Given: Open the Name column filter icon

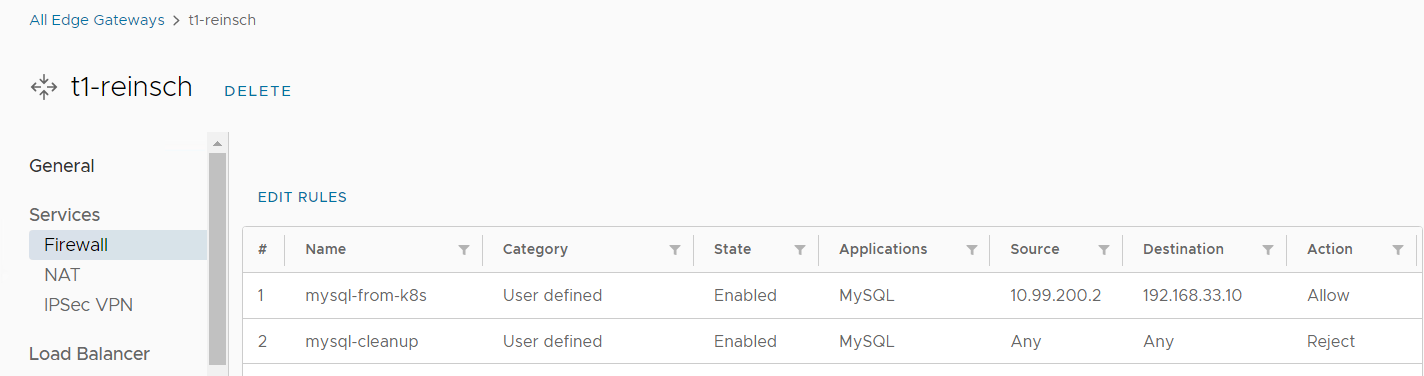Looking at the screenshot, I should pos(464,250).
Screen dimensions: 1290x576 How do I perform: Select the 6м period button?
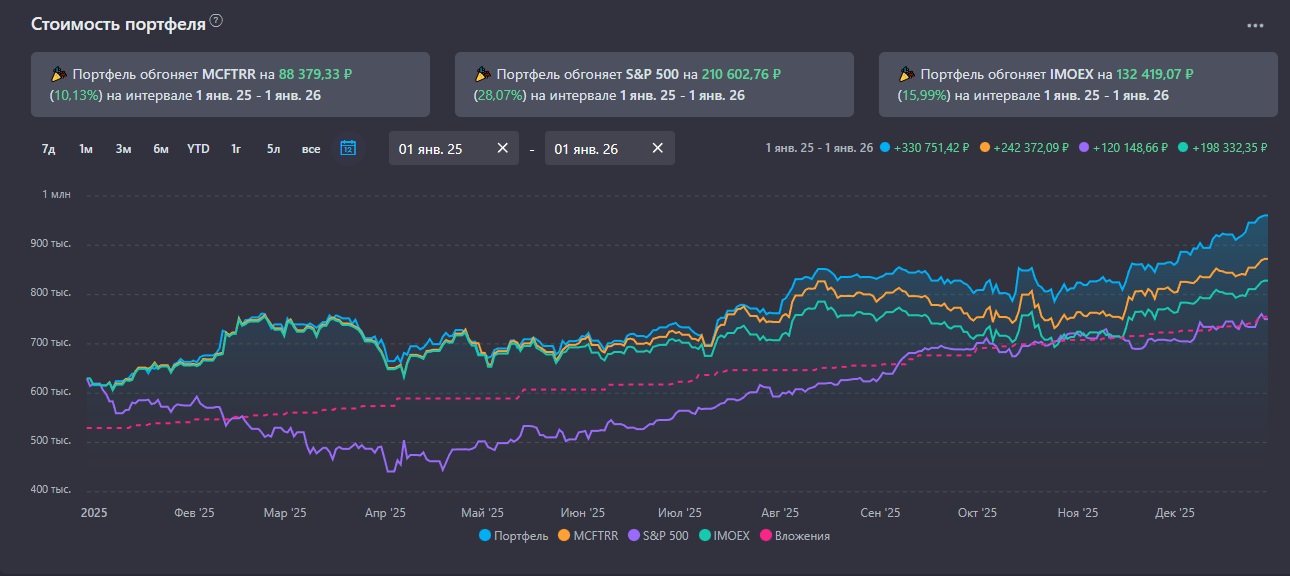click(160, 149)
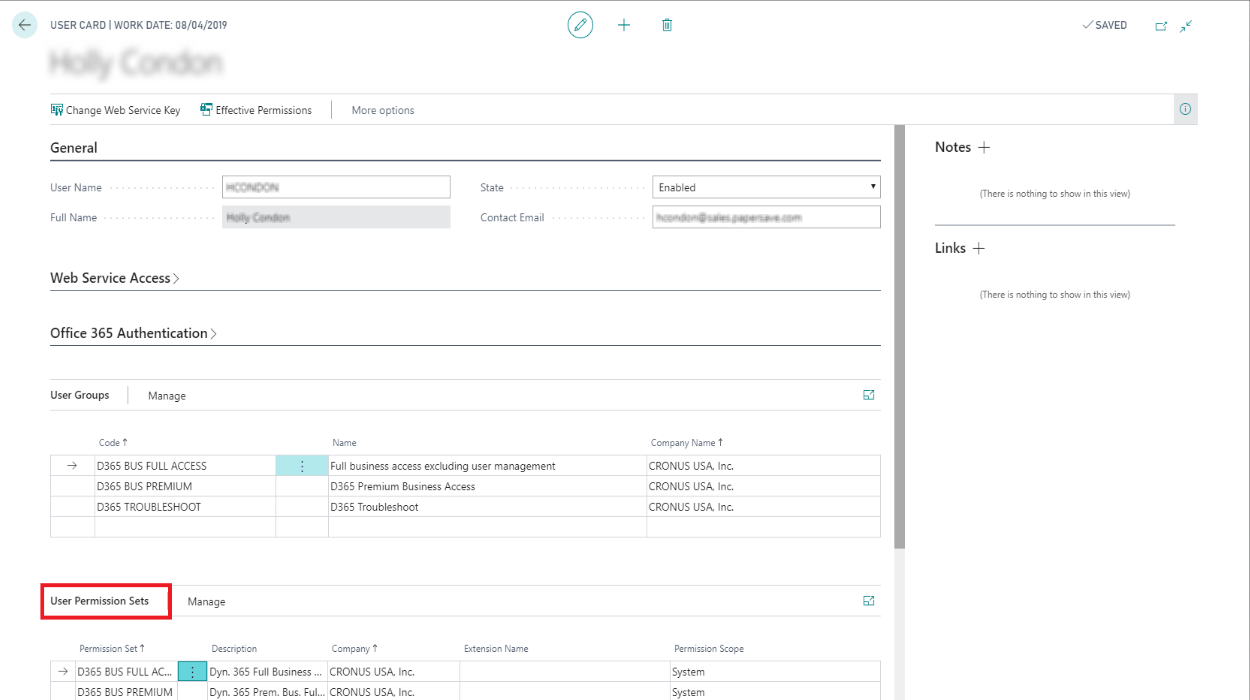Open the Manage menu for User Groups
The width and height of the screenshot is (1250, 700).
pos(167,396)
★ ★ ★ ★ ★ ★ ★
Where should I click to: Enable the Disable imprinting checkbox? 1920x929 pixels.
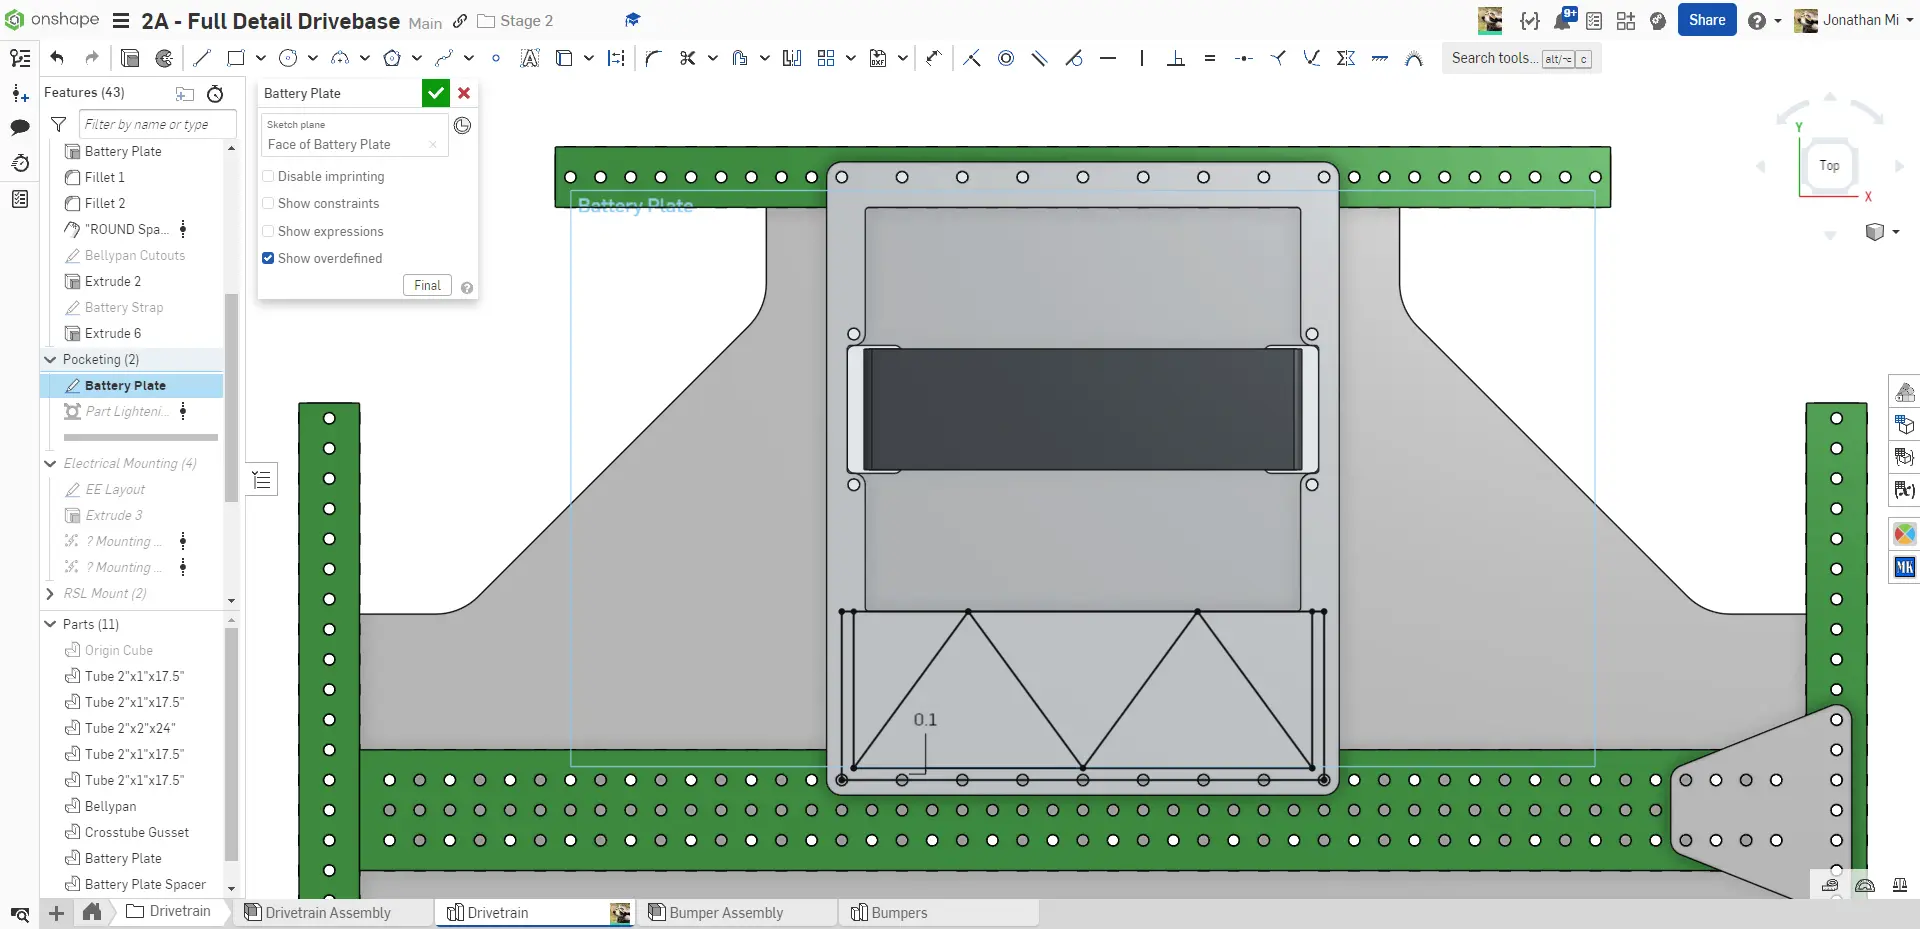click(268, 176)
★ ★ ★ ★ ★ ★ ★
▶ **Direction**:
Can you rewrite the items from the line with "Where should I" up to and including the line with "click(268, 176)", putting "check box" in place of "checkbox" and keeping everything else the same? Omit the pictures.

▶ **Response below**:
Where should I click to: Enable the Disable imprinting check box? 1920x929 pixels.
click(268, 176)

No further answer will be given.